The big man may have had a modest debut, but he did show flashes of why the unicorn moniker has been attached to him since his college days. And his first NBA bucket perfectly encapsulated that. It came nearly halfway though the first quarter, when Shai Gilgeous-Alexander found Holmgren spaced out in the corner with room to operate against Chicago’s Nikola Vucevic. Holmgren pump faked, did a little shake and bake to catch Vucevic on his heels before draining a turnaround jumper from 18 feet out.
Sure, guys five or six inches shorter than Holmgren manage to pull that move and shot off on a nightly basis, but when you see someone with a gangly seven-foot frame execute that it makes you raise your eyebrows in disbelief. He followed that bucket up just moments later with a silky layup that saw him drive to the rim from beyond the 3-point line. He finished through contact, putting both his toughness and his finesse on display.
When asked if gratitude is how he feels about getting to this moment, to finally make his debut, Holmgren agreed.
“100%, every day I’m able to wake up and play basketball for a living is a great day in my book,” Holmgren said. “I’m definitely greatful, but also understanding there’s a lot of work to be done.”
Holmgren took the approach of there’s still work to be done, as did his head coach Mark Daigneault, who opted for a bird’s eye view of Holmgren’s situation and performance Wednesday night.
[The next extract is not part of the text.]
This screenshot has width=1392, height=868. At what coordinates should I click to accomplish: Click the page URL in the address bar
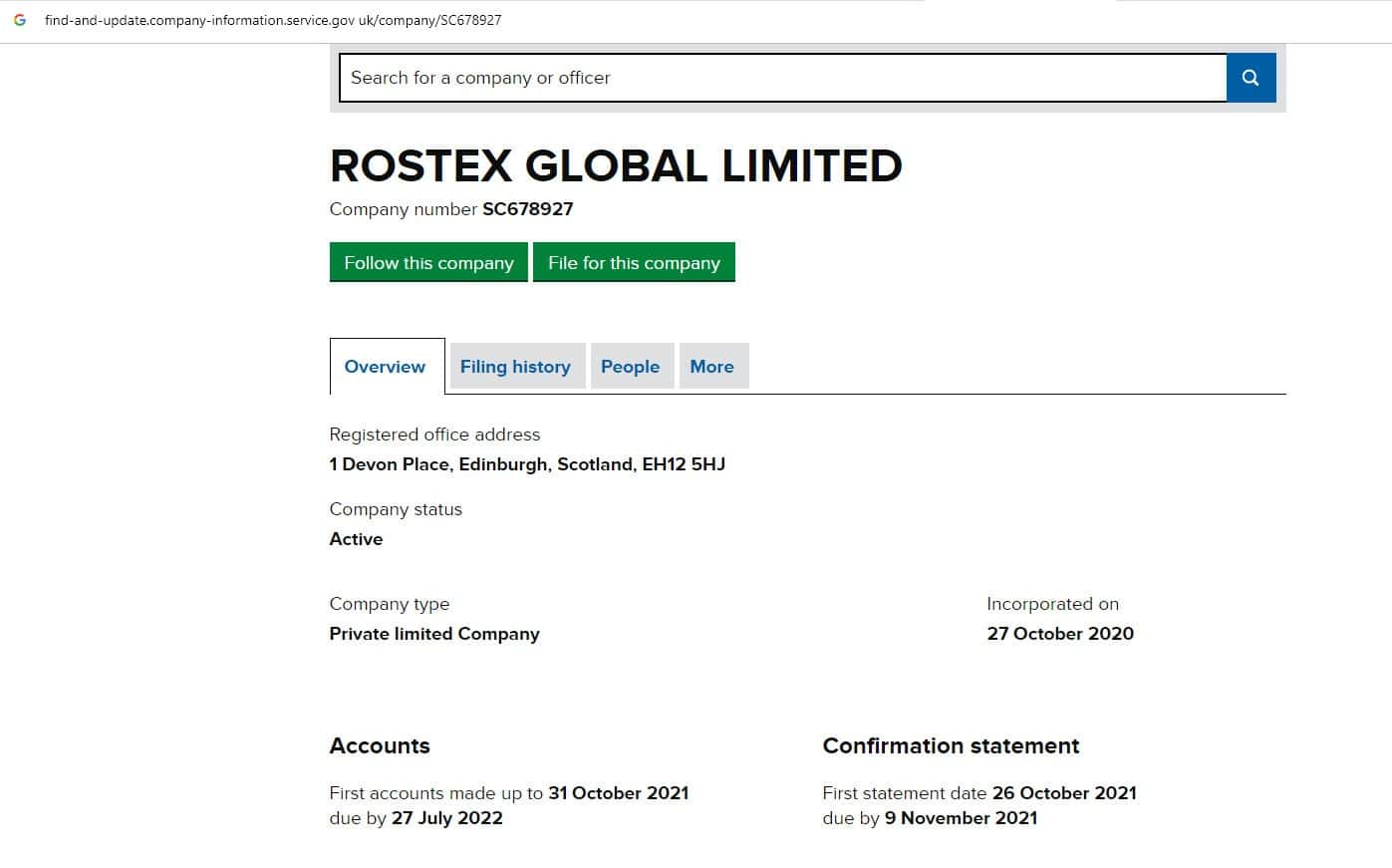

“There’s a lot of good and a lot he can improve on,” Daigneault said. “He’s a competitor. He’s also a learner. A junkie. So I have no doubt he’s gonna dive into every single game afterwards and learn from it. We just have to start that process with him. Obviously we’re in the infant stages of his career.”
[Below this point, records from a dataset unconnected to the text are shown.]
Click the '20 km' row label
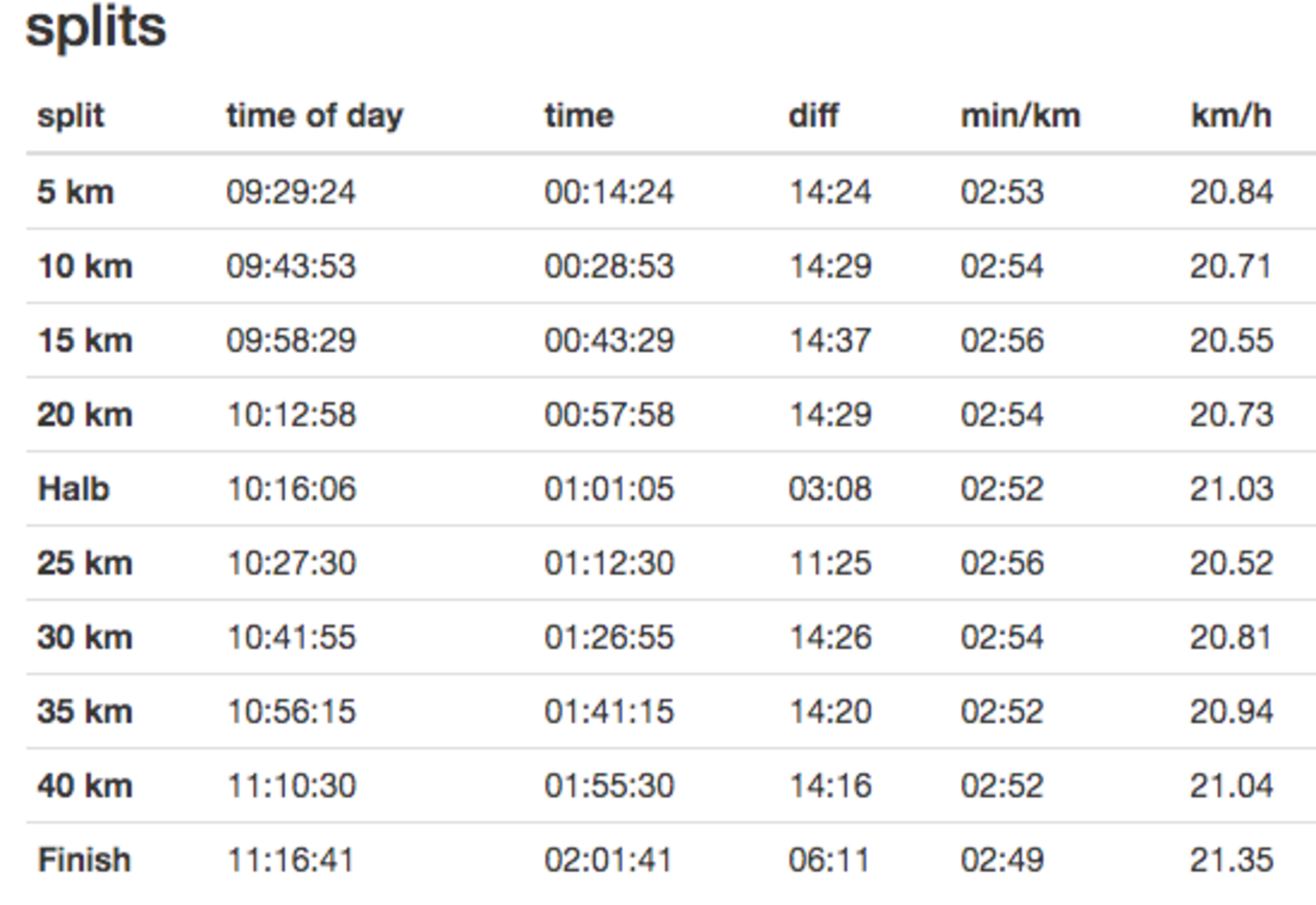 coord(85,415)

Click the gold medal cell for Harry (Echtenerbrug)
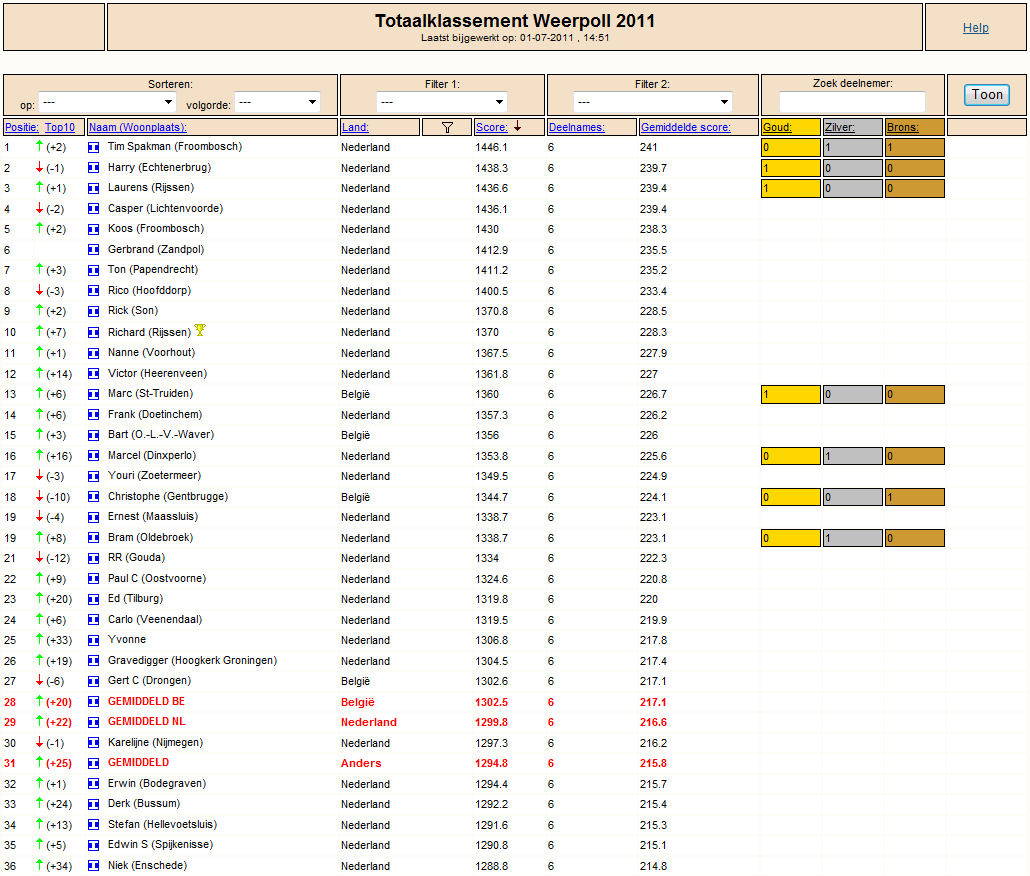point(791,168)
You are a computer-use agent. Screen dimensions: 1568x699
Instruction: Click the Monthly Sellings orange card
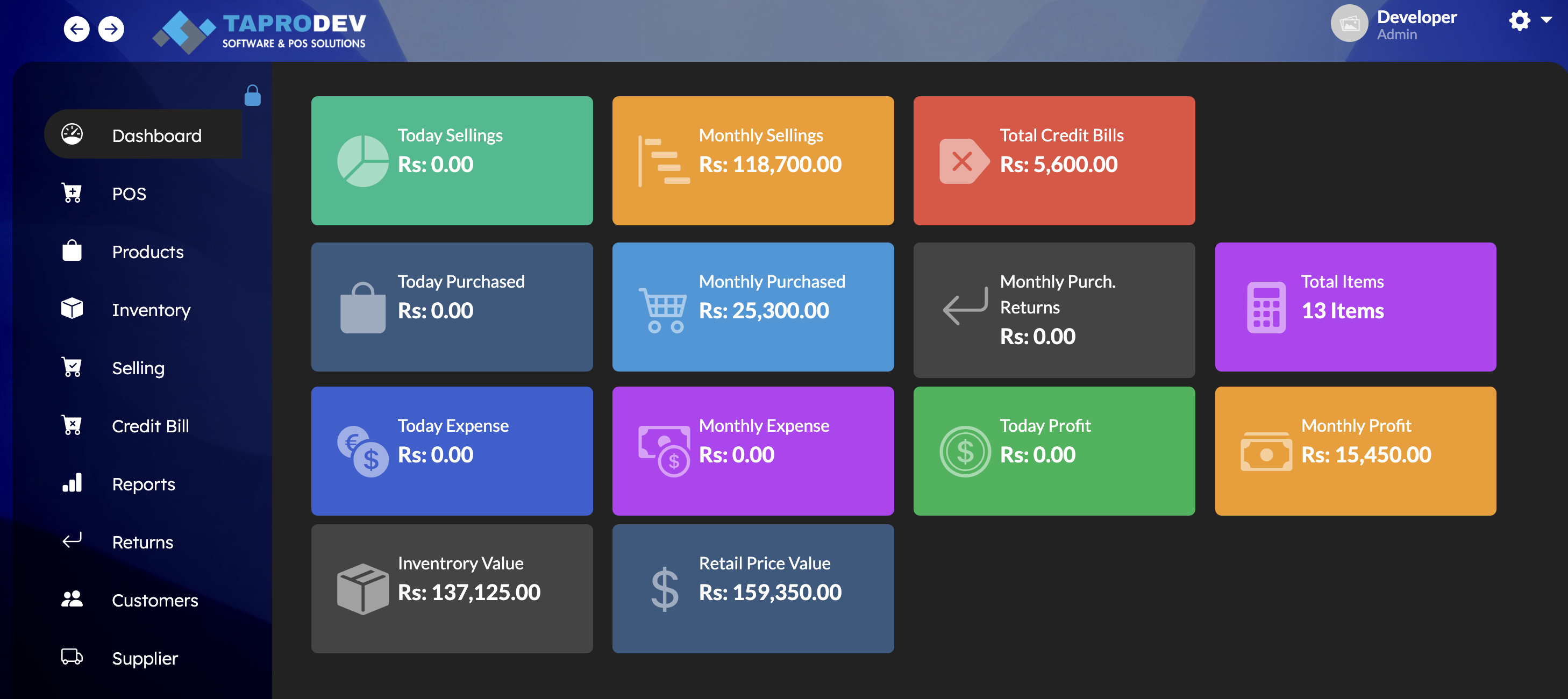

Holmgren may still be in the crawling stages of his NBA career, but his debut showed flashes of what he can bring to the Thunder. He displayed the ability to score at all three levels, something we already knew he possessed, but seeing it in game action solidifies it. He drained two triples with ease, which, if he’s able to keep hitting those at a high clip will give OKC incredible spacing with which to operate. Though he didn’t record any blocks, Holmgren didn’t shy away from contact at the rim, even at the expense of getting dunked on. It’s that fearlessness that Daigneault said has impressed him most about Holmgren’s development since Summer League, training camp and preseason.
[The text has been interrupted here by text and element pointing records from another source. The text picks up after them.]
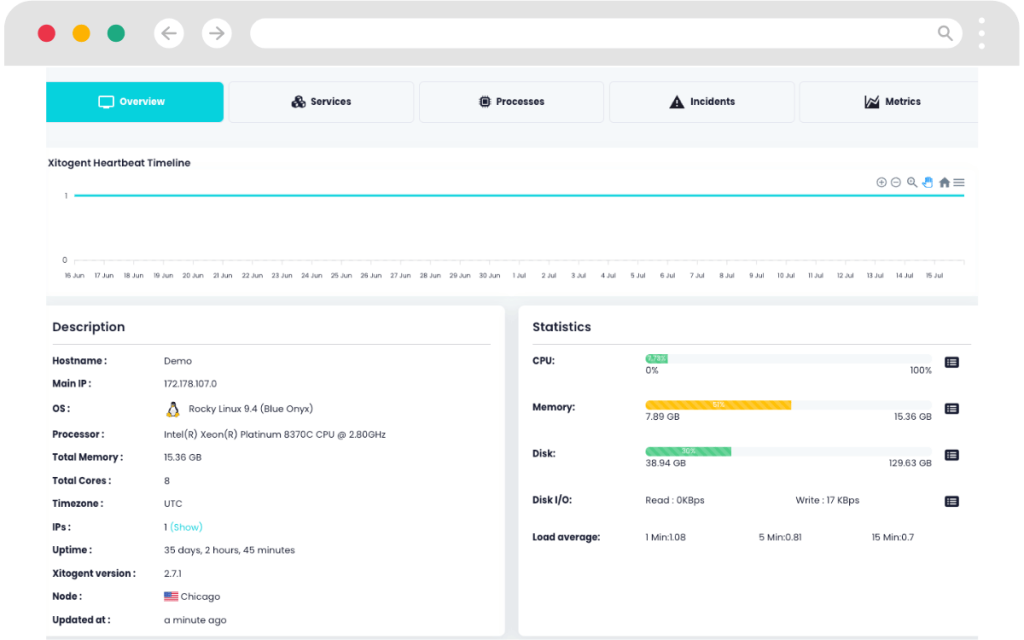Open Disk details via its list icon
Image resolution: width=1024 pixels, height=640 pixels.
click(951, 454)
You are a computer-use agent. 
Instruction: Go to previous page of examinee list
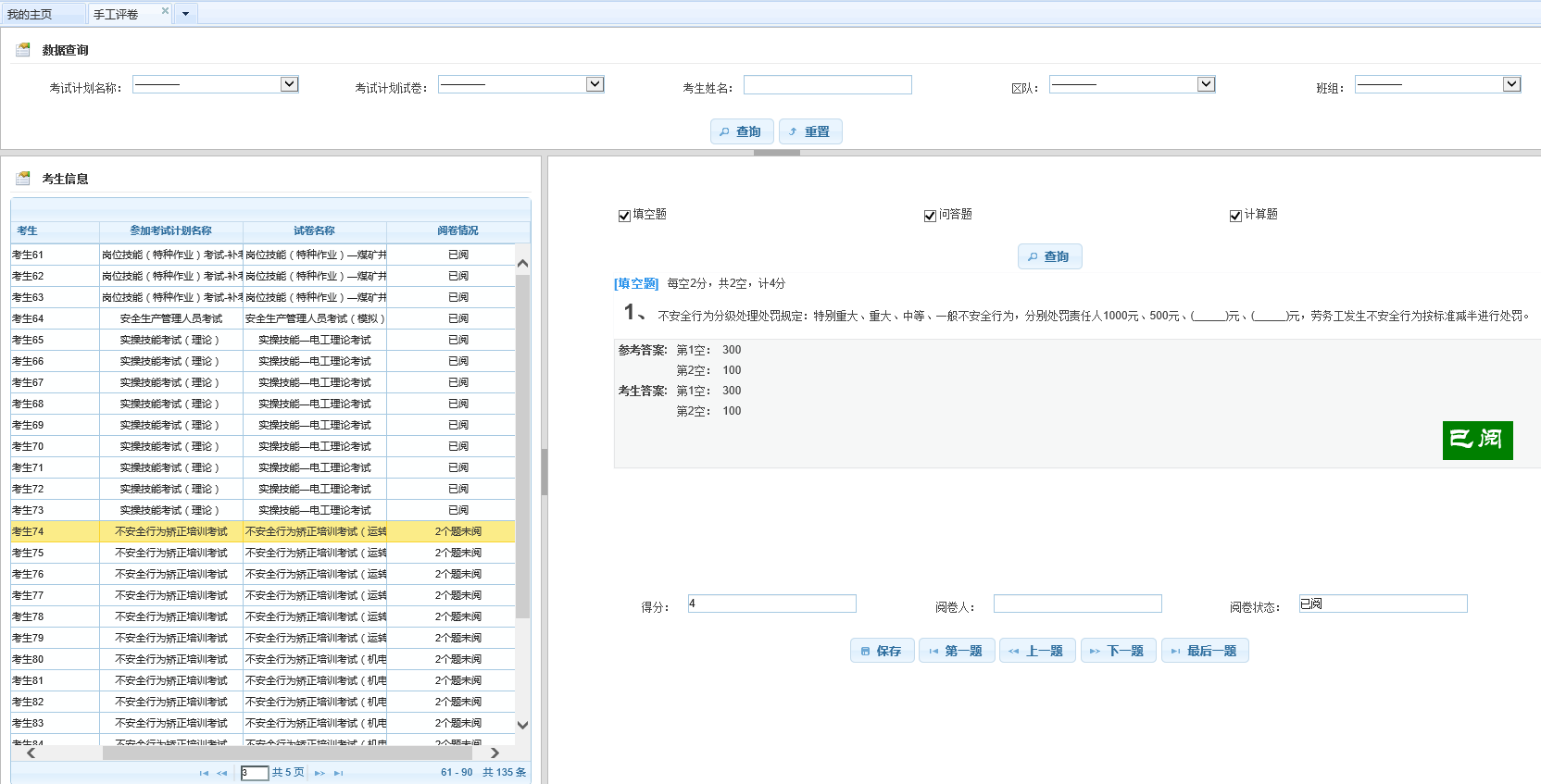222,773
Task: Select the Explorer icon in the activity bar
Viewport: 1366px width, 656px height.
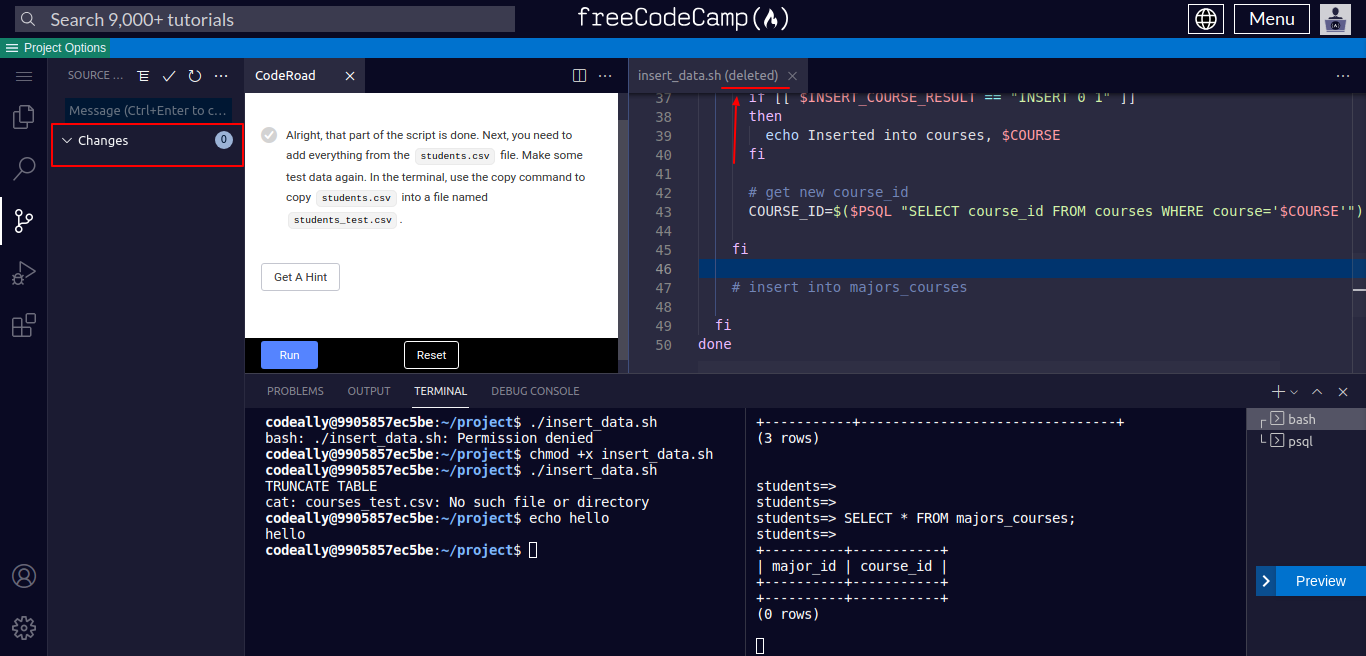Action: [x=24, y=117]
“His competitiveness, great competitor, great fearlessness, willingness to put his body in plays despite his frame,” Daigneault said. “And despite what just happened on the last play, you know, he’ll he’ll get dunked on 10 straight times, if that’s what the game calls for. Now, he won’t actually get dunked on 10 times in a row, he’s gonna go get a couple [blocks]. But that’s the mindset he takes, and the vulnerability of that is something I really admire. He’s really thrust himself into competition, with risk of failure. And for a young player, that’s got a lot of hype, to have that quality is pretty special.”
Another word that should be used to describe Holmgren is patience. From an on-court perspective, he never seemed to be forcing anything, and instead took what defenders were giving him. He only took seven shots, but he impacted the game positively in other ways, which resulted in him finishing the game with a boxscore plus-minus of +14. Patience should also be applied to expectations for Holmgren right out of the gate. Despite the significant amount of hype surrounding him, it’s going to take time before he finds his place on a Thunder team that already experienced a little bit of success without him last season.
“I think it’s important, when you’re where we are to zoom out a little bit, like this is his first game of many,” Daigneault said. “He’s a young player, he’s going to have a long career, we’re going to have a long tenure with this particular core of players that he’s a part of. And this is just a starting point. Regardless of what happens, it’s important to zoom out and not overreact.”